Problem statement: For each line below that includes the string "This", show the whole line.

Task material:
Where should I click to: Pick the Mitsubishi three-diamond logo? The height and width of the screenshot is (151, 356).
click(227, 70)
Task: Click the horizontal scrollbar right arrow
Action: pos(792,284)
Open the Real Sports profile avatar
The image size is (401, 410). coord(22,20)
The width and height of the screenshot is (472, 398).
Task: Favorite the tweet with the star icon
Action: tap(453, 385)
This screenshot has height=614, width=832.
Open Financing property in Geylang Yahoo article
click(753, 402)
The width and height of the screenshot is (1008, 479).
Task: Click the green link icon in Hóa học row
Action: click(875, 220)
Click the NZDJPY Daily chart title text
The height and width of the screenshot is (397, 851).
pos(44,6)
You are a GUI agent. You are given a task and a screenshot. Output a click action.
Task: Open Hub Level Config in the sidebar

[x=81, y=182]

---

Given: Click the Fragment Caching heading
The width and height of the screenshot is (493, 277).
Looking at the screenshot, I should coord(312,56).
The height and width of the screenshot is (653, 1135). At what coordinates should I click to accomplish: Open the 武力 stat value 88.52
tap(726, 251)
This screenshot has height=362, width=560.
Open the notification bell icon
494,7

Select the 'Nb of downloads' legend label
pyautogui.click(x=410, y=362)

Expected output:
This screenshot has height=614, width=832.
This screenshot has height=362, width=560.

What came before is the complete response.